Conjunctival chalasis occurs when there is a degeneration of Tenon’s fascia that ordinarily tethers the bulbar conjunctiva to the globe,” OSN Cataract Surgery Section Editor John A. Hovanesian, MD, FACS, said at Hawaiian Eye 2013. “This allows stretching and redundancy of the conjunctiva, which bunches up at the inferior lid margin, and sometimes elsewhere, and causes a foreign body sensation especially when the patient blinks.”

John A. Hovanesian, MD, FACS

John A. Hovanesian

Conjunctival chalasis, which is a common and frequently misdiagnosed condition that mimics dry eye, is accompanied by signs of conjunctival redundancy.

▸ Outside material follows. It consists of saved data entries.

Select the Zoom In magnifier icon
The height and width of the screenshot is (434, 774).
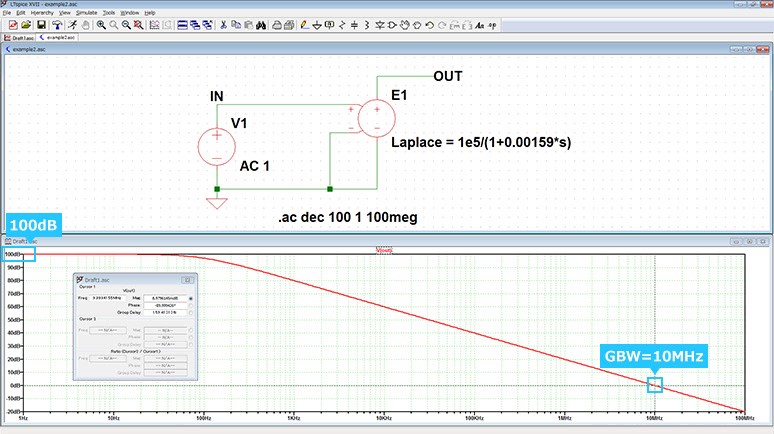[x=102, y=24]
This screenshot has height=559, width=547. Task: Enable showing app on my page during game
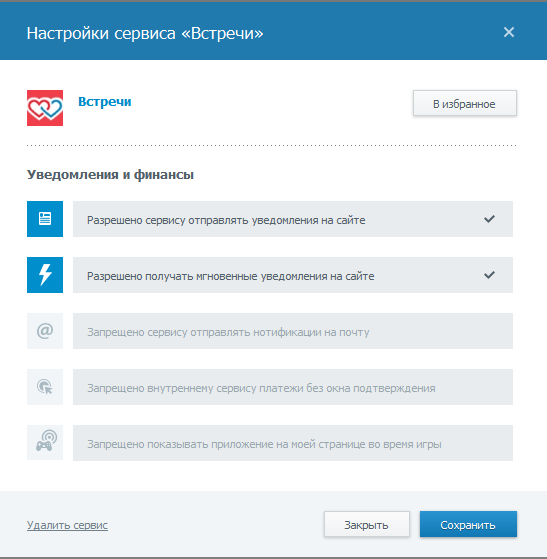point(293,443)
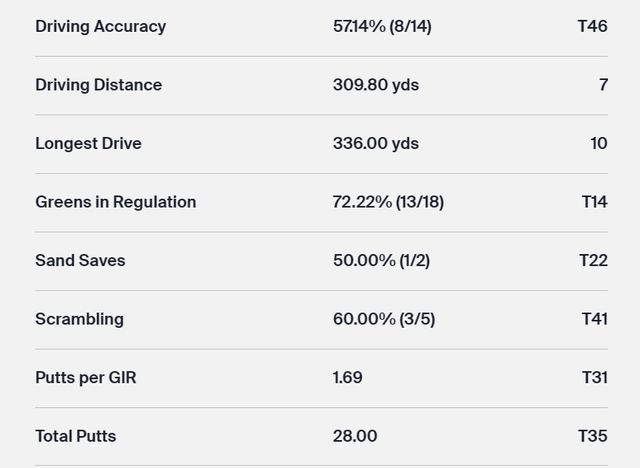Image resolution: width=640 pixels, height=468 pixels.
Task: Click the 72.22% (13/18) value
Action: [x=388, y=202]
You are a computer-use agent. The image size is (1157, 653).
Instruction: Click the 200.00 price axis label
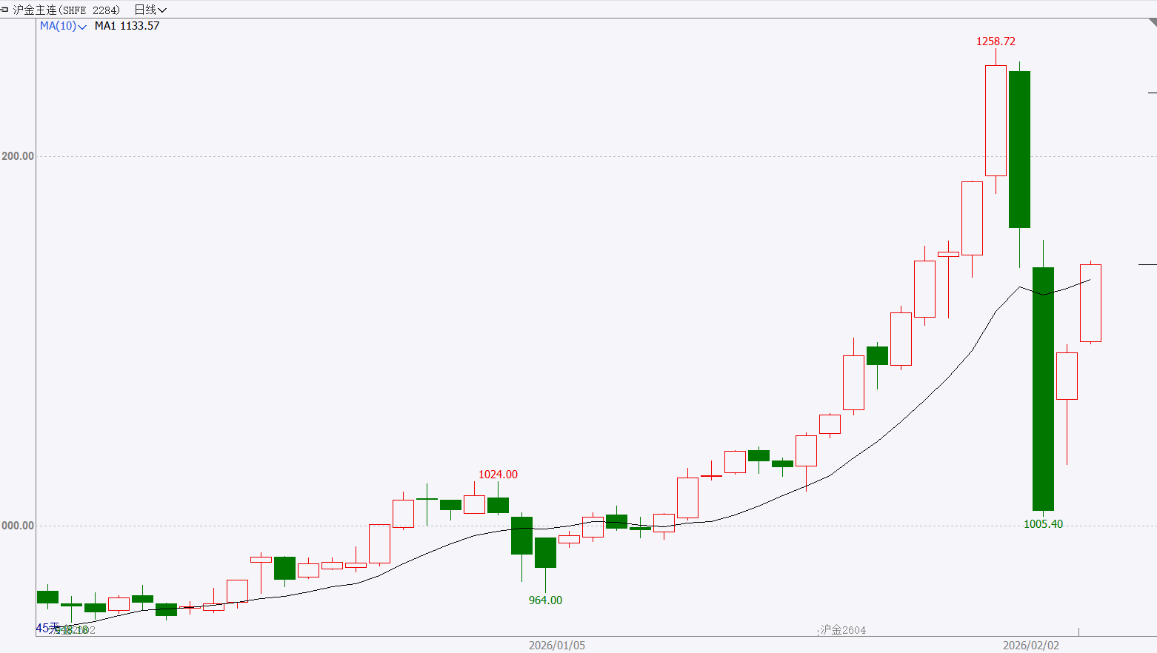click(18, 156)
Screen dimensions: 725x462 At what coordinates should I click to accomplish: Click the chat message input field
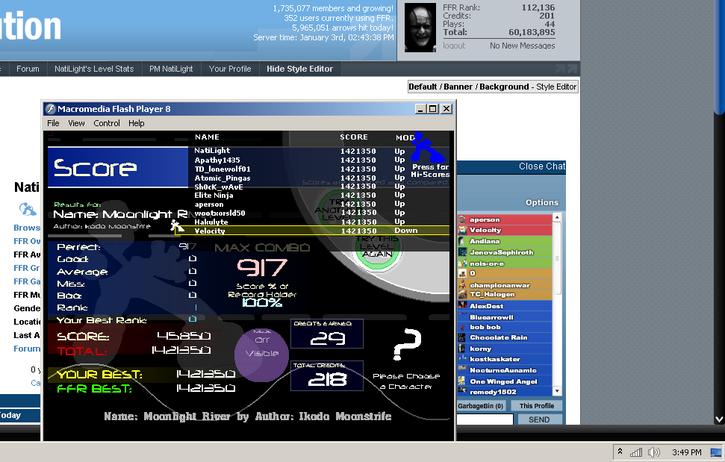[x=485, y=419]
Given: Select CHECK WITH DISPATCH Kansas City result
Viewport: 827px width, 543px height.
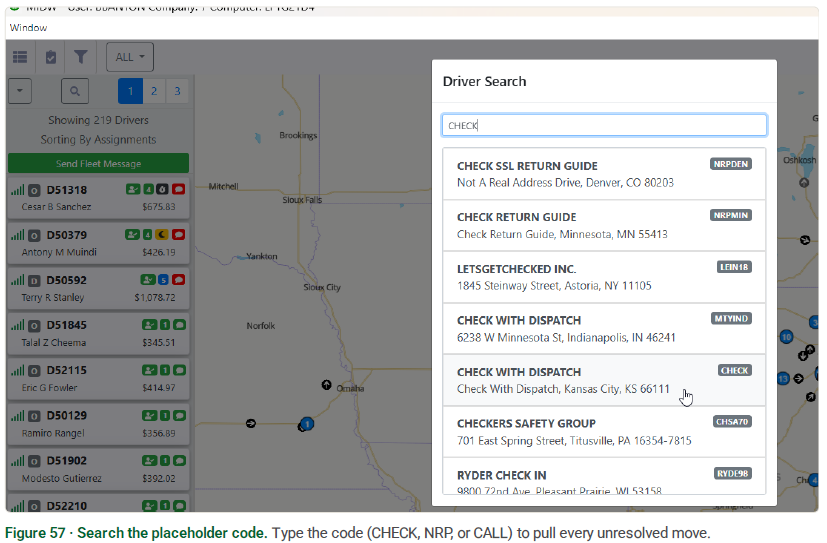Looking at the screenshot, I should coord(604,380).
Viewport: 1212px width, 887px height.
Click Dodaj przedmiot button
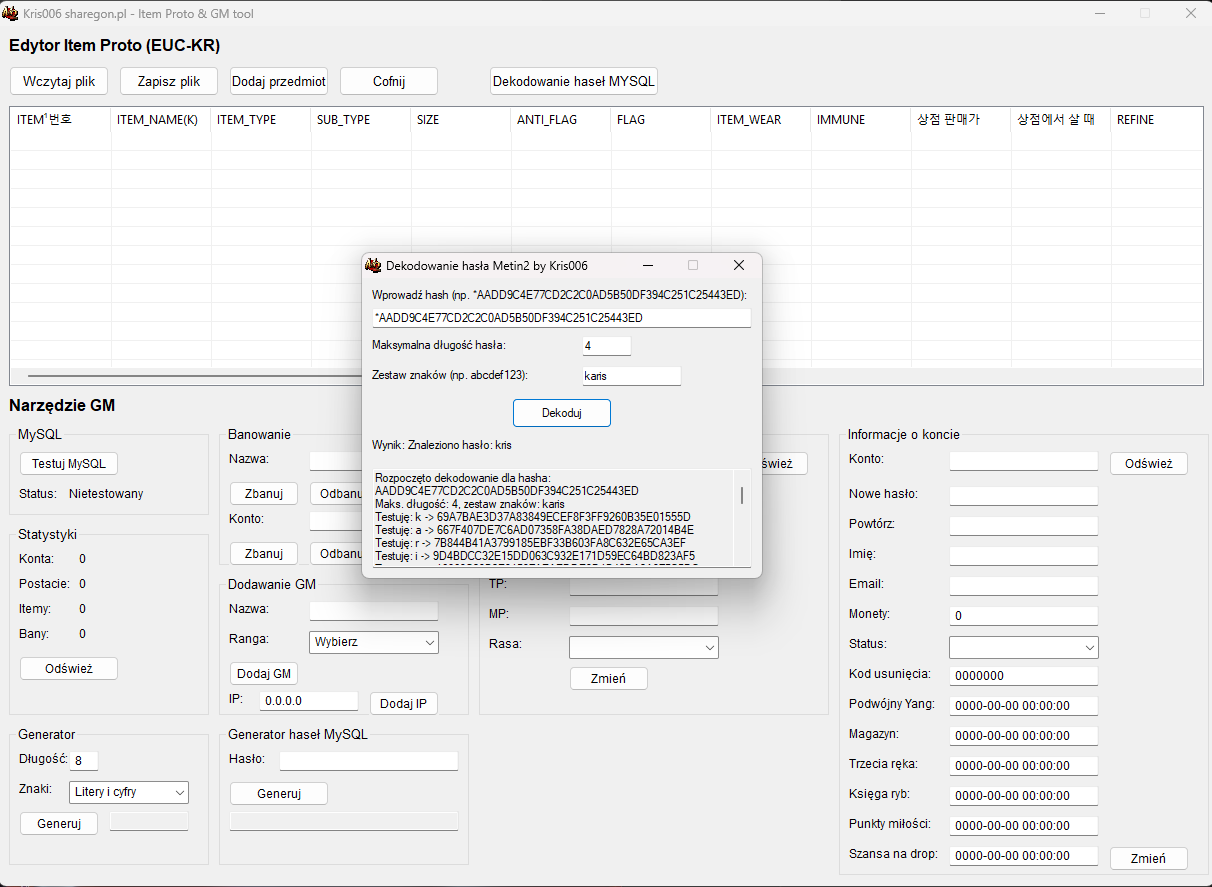point(279,81)
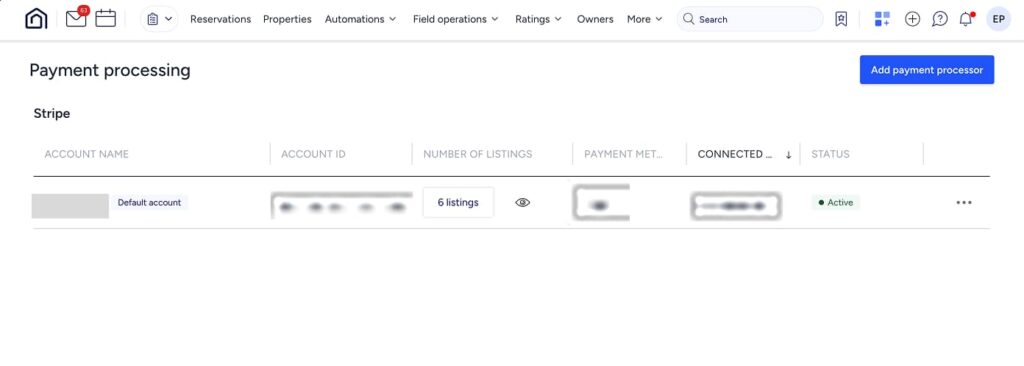Expand the Automations menu
The image size is (1024, 366).
pos(360,19)
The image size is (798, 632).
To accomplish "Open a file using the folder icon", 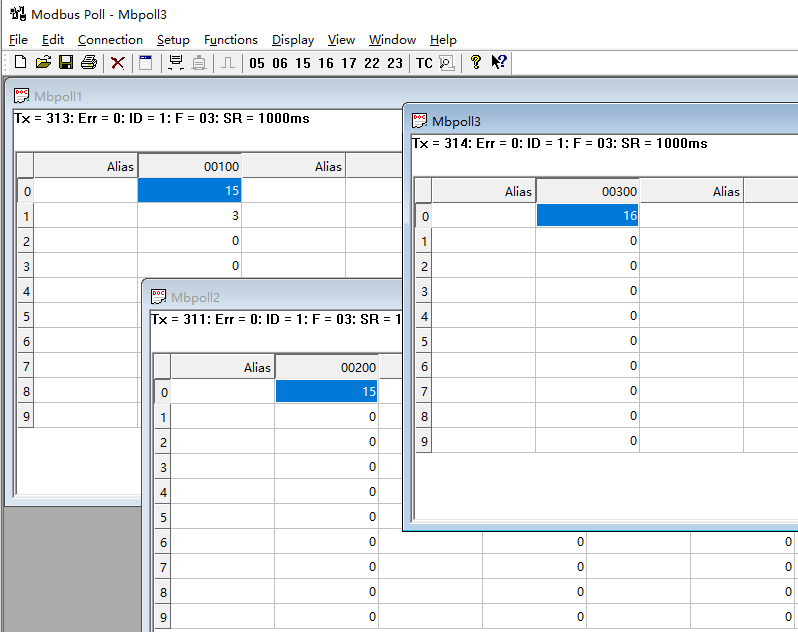I will [43, 63].
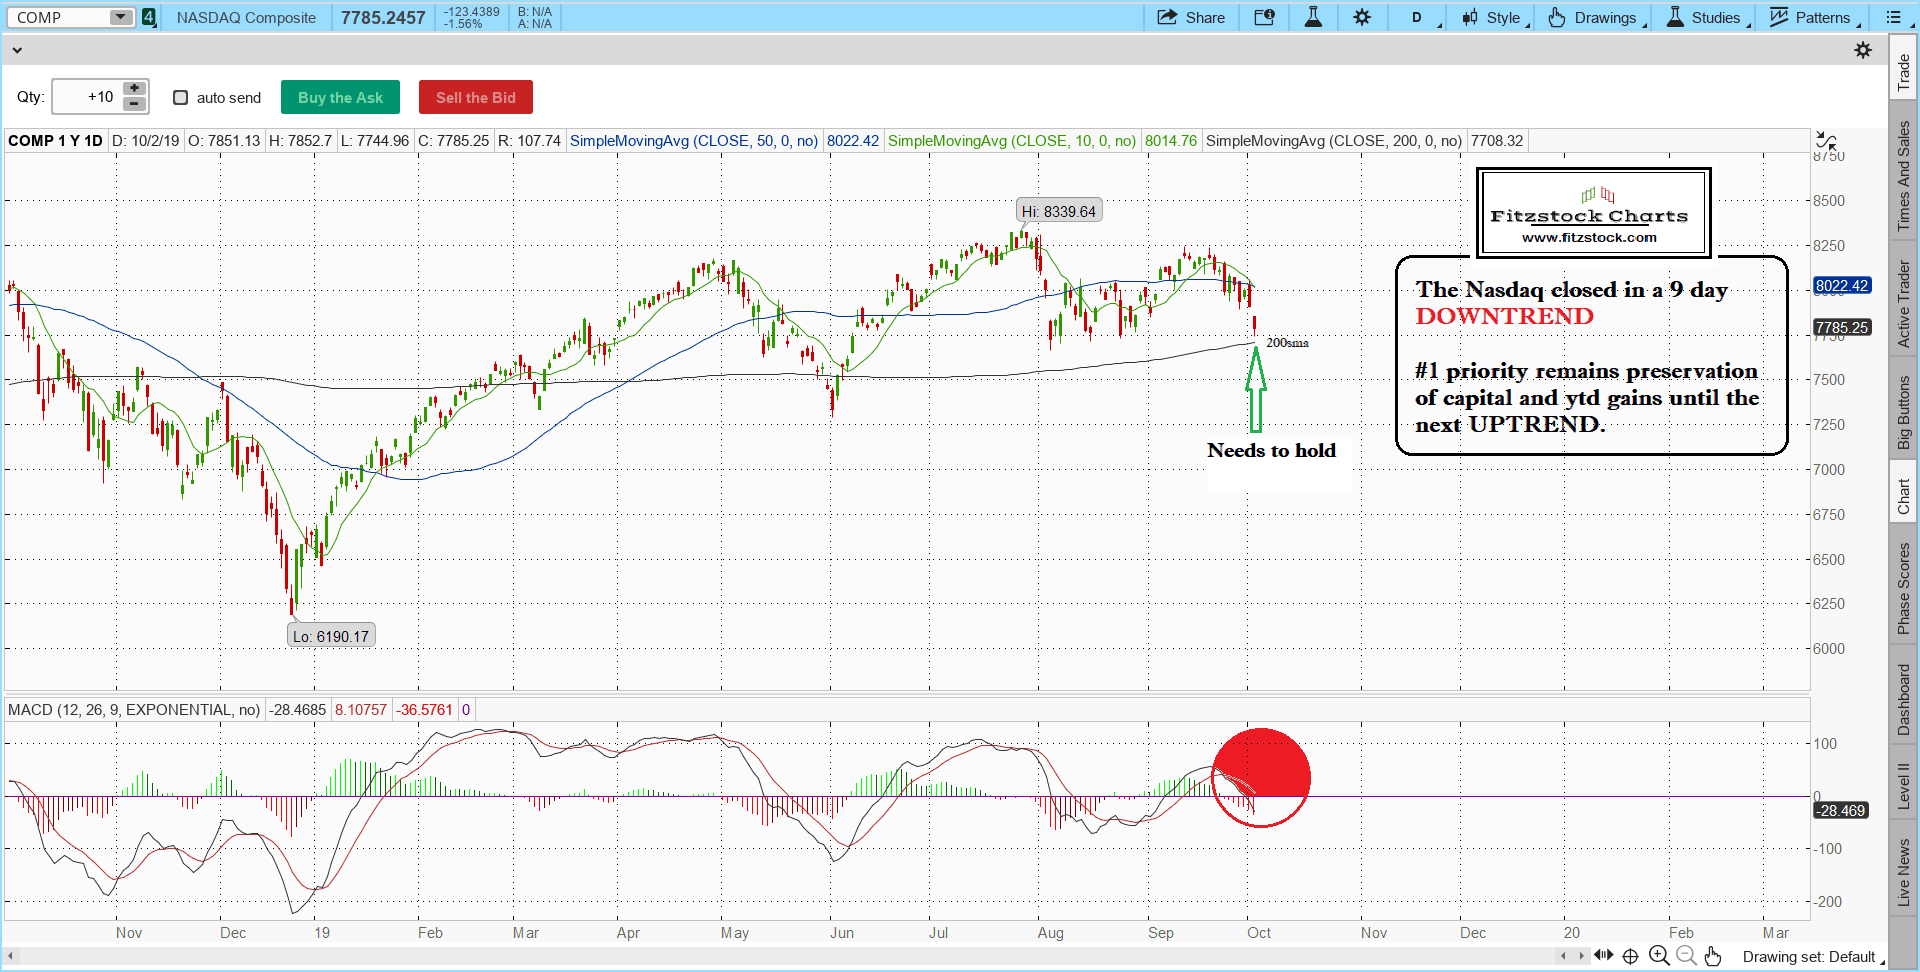This screenshot has width=1920, height=972.
Task: Open the flask icon next to Share
Action: click(x=1313, y=17)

Hovanesian recommends performing a “thumb test,” wherein the clinician, pressing gently on the lower lid externally over the area of discomfort, puts light pressure against the globe and asks the patient to move the eye back and forth in a direction that would deliberately cause gathering of the bulbar conjunctiva and pinching between the globe and the eyelid margin.

“When the patient complains of a specific site of pain, and there is evidence of conjunctival laxity, and there is a positive ‘thumb test,’ you’ve got your diagnosis of conjunctival chalasis,” Hovanesian said.

After making an attempt at lubrication with artificial tears, Hovanesian recommends surgical excision with ocular surface reconstruction with amniotic membrane. The technique is highlighted on his website at http://www.bettereyesurgery.com/video-library/.

Disclosure: Hovanesian is a consultant for IOP Ophthalmics.